The first chair holder, Professor Peter Sleight, was privileged to attend the unveiling of the statue of Field Marshal Earl Alexander in front of the new barracks in Bird Cage Walk, London. The current Field Marshal Earl Alexander Chair of Cardiovascular Medicine is Professor Keith Channon.
The last thirty years have been a very exciting time for cardiology and cardiac surgery, with a huge expansion in both the academic and the clinical side of cardiovascular medicine and cardiology. From less than a handful of people in its early days, the division now employs over 150 members of staff, and is housed over four sites - Level 6, West Wing of the John Radcliffe Hospital, the Wellcome Trust Centre for Human Genetics, the OCMR Unit (Oxford Centre for Clinical Magnetic Resonance Research), CCRF (Cardiovascular Clinical Research Facility) , and the Acute Multidisciplinary Imaging and Interventional Centre. In 2012, we became part of the Radcliffe Department of Medicine (RDM).

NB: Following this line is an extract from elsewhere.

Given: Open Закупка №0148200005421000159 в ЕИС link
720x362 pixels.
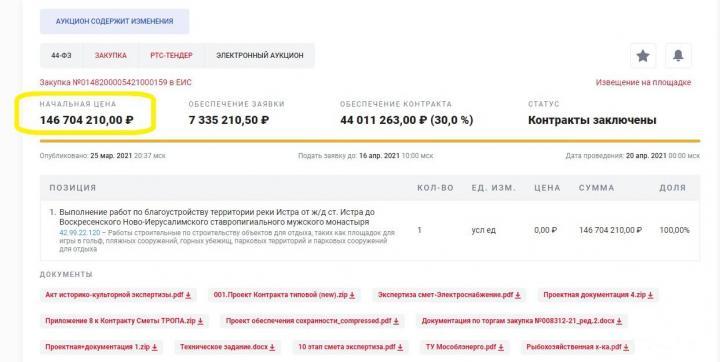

The division has a great debt of gratitude to the BHF in seeding this development and making this rapid progress possible.
Field Marshal Earl Alexander of Tunis
Field Marshal (Alexander, Harold Rupert Leofric George) was born in London in 1891. He received training at Sandhurst and during the First World War commanded a battalion of Irish Guards on the Western Front. However it was during the Second World War with his North African campaigns against Field Marshal Erwin Rommel and later commands in Italy and western Europe that he is most noted for. He was Governor General of Canada (1946-52), gaining the rank of Earl in 1952 and becoming the Minister of Defence under Winston Churchill until 1954.
The BHF was established in 1961 and the Field Marshal was chosen as its first president because of his having sustained a minor coronary while Governor General of Canada. He was an ideal choice, having good links with politicians such as Sir Harold MacMillan (the then prime minister) and with royalty, with whom he was a great favourite.
During his lifetime he obtained numerous medals, foreign orders and honorary degrees and he devoted much of his retirement to painting. He died of a heart attack in 1969.